Our target group is office workers in super high-rise buildings, who want to create a productive resting environment with daylight, thus improving the quality of their rest and ensuring that they are refreshed and happy after the rush of work. In a paper published in the International Journal of Environmental Research and Public Health, a team of American researchers has demonstrated that exposure to daylight is beneficial to workers’ sleep in a field office building. They conducted experiments in two adjacent offices of an office building to understand the link between daylight and sleep. Their findings suggest that daylight should play a more prominent role in the workplace to benefit both employees and employers.

We select the site of the Kevlar International Centre in Zhujiang New Town, Guangzhou, Guangdong Province, China. The design scope is 362.16 m². We combined the entry theme of the design with the building’s corporate philosophy of ecological culture, incorporating the concept of people and nature into the design of the office break scenario. The space is categorized into private, public, and semi-public, with movable and non-movable glass panels. The public part is the retained and renovated showroom space, the bar, and the resting tables and chairs integrated into the space; the semi-public part is the partially divided meeting and discussion space; the private part is the sleeping space and the independent resting space. The three types of space are integrated.
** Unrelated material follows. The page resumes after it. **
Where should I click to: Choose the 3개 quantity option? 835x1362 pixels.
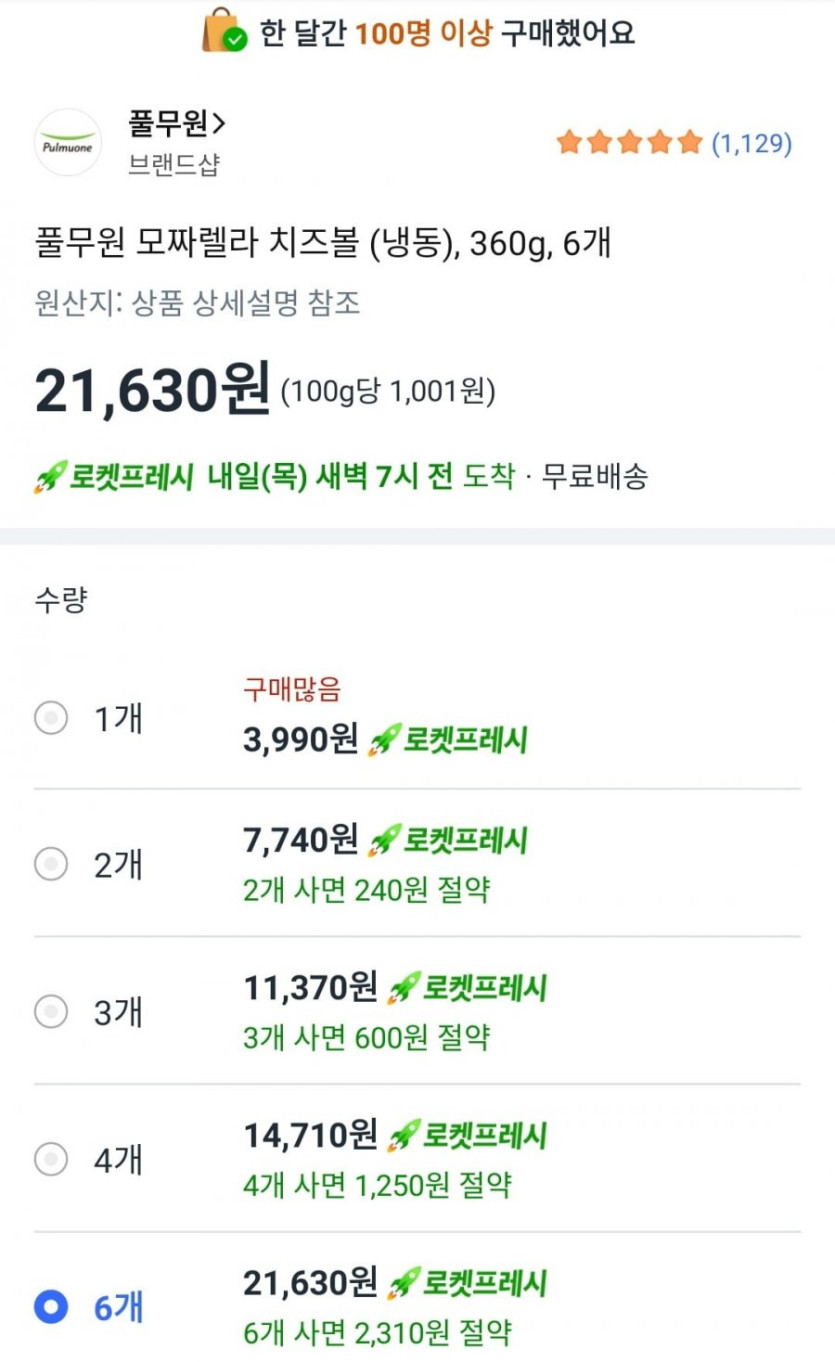(51, 1012)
The distribution of glass panels includes colored glass panels and transparent glass panels: the combination of warm glass panels and daylight makes the space more vibrant, the warm yellow light filtered from the daylight makes people calmer, the darker light increases melatonin secretion in the body and helps relaxation and sleep; while the superimposed light from the glass panels with a wider spectrum gives the interior space more layers and richness, and the colorful mirrors and the daylight facilitate the office workers a game of daylight with the glass. The interior light fixtures also unify the design language, echoing the glass panels on the floor, creating a breakout space where people can sleep and rest for a short time, relax, or communicate and talk with others, bringing the experience of light changes in a high-rise building.